>> START
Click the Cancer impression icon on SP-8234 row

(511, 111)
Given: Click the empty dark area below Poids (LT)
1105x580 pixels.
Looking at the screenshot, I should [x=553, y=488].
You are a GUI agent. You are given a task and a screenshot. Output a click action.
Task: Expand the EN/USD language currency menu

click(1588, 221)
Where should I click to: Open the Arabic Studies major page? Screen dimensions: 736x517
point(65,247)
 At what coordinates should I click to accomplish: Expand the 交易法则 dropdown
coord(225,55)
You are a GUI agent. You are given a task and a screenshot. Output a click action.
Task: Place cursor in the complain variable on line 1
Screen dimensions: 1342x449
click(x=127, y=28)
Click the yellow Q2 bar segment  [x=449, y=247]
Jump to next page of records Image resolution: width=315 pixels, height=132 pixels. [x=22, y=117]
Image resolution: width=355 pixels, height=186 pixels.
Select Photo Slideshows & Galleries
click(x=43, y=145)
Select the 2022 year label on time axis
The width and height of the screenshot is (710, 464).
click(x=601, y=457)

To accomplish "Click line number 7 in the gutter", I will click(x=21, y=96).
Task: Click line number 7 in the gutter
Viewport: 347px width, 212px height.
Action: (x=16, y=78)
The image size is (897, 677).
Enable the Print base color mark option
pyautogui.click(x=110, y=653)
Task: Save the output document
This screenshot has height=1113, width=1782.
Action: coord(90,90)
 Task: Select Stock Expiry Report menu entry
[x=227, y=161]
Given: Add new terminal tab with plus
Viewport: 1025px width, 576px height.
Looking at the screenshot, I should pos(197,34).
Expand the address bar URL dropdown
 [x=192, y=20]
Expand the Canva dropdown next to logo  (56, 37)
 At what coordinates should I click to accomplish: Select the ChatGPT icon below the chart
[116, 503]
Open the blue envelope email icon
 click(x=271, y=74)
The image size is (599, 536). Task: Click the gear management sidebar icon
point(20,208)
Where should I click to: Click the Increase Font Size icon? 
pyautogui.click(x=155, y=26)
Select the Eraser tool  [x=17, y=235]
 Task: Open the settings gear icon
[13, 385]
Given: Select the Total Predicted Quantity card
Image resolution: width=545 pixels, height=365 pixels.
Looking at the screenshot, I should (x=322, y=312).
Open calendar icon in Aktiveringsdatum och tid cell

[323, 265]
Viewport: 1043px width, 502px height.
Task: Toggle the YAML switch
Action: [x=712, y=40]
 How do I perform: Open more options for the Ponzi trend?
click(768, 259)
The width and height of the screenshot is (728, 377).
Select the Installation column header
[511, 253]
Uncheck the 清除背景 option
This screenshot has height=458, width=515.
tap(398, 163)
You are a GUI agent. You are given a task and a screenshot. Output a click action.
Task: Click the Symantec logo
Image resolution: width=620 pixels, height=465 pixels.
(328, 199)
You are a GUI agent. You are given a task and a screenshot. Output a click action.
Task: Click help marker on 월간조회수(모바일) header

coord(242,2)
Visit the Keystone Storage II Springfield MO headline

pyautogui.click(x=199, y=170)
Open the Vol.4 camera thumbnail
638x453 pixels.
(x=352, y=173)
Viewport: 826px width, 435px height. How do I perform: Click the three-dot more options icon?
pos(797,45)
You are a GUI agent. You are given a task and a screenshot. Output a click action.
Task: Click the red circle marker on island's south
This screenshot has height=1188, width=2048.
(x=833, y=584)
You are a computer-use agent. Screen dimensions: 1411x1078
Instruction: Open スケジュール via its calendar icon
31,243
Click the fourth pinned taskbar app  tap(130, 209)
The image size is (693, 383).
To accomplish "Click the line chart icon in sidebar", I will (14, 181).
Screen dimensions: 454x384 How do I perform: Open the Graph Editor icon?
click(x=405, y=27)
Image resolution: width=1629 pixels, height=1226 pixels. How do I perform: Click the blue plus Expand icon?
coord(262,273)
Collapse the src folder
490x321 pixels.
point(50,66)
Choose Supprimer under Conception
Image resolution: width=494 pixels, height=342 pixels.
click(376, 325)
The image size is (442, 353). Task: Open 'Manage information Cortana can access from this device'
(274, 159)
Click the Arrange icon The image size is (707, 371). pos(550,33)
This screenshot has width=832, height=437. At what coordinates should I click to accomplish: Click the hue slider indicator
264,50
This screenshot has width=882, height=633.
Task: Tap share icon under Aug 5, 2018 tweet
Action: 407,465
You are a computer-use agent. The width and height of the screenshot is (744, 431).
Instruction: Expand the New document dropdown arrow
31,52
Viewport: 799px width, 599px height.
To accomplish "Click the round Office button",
>> END
● **AIM OF THE TASK**: Return every line of the listing above without any changes.

● **THE COMPLETED TASK**:
Click the Cancer impression icon on SP-8234 row

(511, 111)
Given: Click the empty dark area below Poids (LT)
1105x580 pixels.
Looking at the screenshot, I should [x=553, y=488].
You are a GUI agent. You are given a task and a screenshot. Output a click action.
Task: Expand the EN/USD language currency menu

click(1588, 221)
Where should I click to: Open the Arabic Studies major page? Screen dimensions: 736x517
point(65,247)
 At what coordinates should I click to accomplish: Expand the 交易法则 dropdown
coord(225,55)
You are a GUI agent. You are given a task and a screenshot. Output a click action.
Task: Place cursor in the complain variable on line 1
Screen dimensions: 1342x449
click(x=127, y=28)
Click the yellow Q2 bar segment  [x=449, y=247]
Jump to next page of records Image resolution: width=315 pixels, height=132 pixels. [x=22, y=117]
Image resolution: width=355 pixels, height=186 pixels.
Select Photo Slideshows & Galleries
click(x=43, y=145)
Select the 2022 year label on time axis
The width and height of the screenshot is (710, 464).
click(x=601, y=457)

To accomplish "Click line number 7 in the gutter", I will click(x=21, y=96).
Task: Click line number 7 in the gutter
Viewport: 347px width, 212px height.
Action: (x=16, y=78)
The image size is (897, 677).
Enable the Print base color mark option
pyautogui.click(x=110, y=653)
Task: Save the output document
This screenshot has height=1113, width=1782.
Action: coord(90,90)
 Task: Select Stock Expiry Report menu entry
[x=227, y=161]
Given: Add new terminal tab with plus
Viewport: 1025px width, 576px height.
Looking at the screenshot, I should pos(197,34).
Expand the address bar URL dropdown
 [x=192, y=20]
Expand the Canva dropdown next to logo  (56, 37)
 At what coordinates should I click to accomplish: Select the ChatGPT icon below the chart
[116, 503]
Open the blue envelope email icon
 click(x=271, y=74)
The image size is (599, 536). Task: Click the gear management sidebar icon
point(20,208)
Where should I click to: Click the Increase Font Size icon? 
pyautogui.click(x=155, y=26)
Select the Eraser tool  [x=17, y=235]
 Task: Open the settings gear icon
[13, 385]
Given: Select the Total Predicted Quantity card
Image resolution: width=545 pixels, height=365 pixels.
Looking at the screenshot, I should (x=322, y=312).
Open calendar icon in Aktiveringsdatum och tid cell

[323, 265]
Viewport: 1043px width, 502px height.
Task: Toggle the YAML switch
Action: [x=712, y=40]
 How do I perform: Open more options for the Ponzi trend?
click(768, 259)
The width and height of the screenshot is (728, 377).
Select the Installation column header
[511, 253]
Uncheck the 清除背景 option
This screenshot has height=458, width=515.
tap(398, 163)
You are a GUI agent. You are given a task and a screenshot. Output a click action.
Task: Click the Symantec logo
Image resolution: width=620 pixels, height=465 pixels.
(328, 199)
You are a GUI agent. You are given a task and a screenshot. Output a click action.
Task: Click help marker on 월간조회수(모바일) header

coord(242,2)
Visit the Keystone Storage II Springfield MO headline

pyautogui.click(x=199, y=170)
Open the Vol.4 camera thumbnail
638x453 pixels.
(x=352, y=173)
Viewport: 826px width, 435px height. How do I perform: Click the three-dot more options icon?
pos(797,45)
You are a GUI agent. You are given a task and a screenshot. Output a click action.
Task: Click the red circle marker on island's south
This screenshot has height=1188, width=2048.
(x=833, y=584)
You are a computer-use agent. Screen dimensions: 1411x1078
Instruction: Open スケジュール via its calendar icon
31,243
Click the fourth pinned taskbar app  tap(130, 209)
The image size is (693, 383).
To accomplish "Click the line chart icon in sidebar", I will (14, 181).
Screen dimensions: 454x384 How do I perform: Open the Graph Editor icon?
click(x=405, y=27)
Image resolution: width=1629 pixels, height=1226 pixels. How do I perform: Click the blue plus Expand icon?
coord(262,273)
Collapse the src folder
490x321 pixels.
point(50,66)
Choose Supprimer under Conception
Image resolution: width=494 pixels, height=342 pixels.
click(376, 325)
The image size is (442, 353). Task: Open 'Manage information Cortana can access from this device'
(274, 159)
Click the Arrange icon The image size is (707, 371). pos(550,33)
This screenshot has width=832, height=437. At what coordinates should I click to accomplish: Click the hue slider indicator
264,50
This screenshot has width=882, height=633.
Task: Tap share icon under Aug 5, 2018 tweet
Action: 407,465
You are a computer-use agent. The width and height of the screenshot is (744, 431).
Instruction: Expand the New document dropdown arrow
31,52
Viewport: 799px width, 599px height.
To accomplish "Click the round Office button",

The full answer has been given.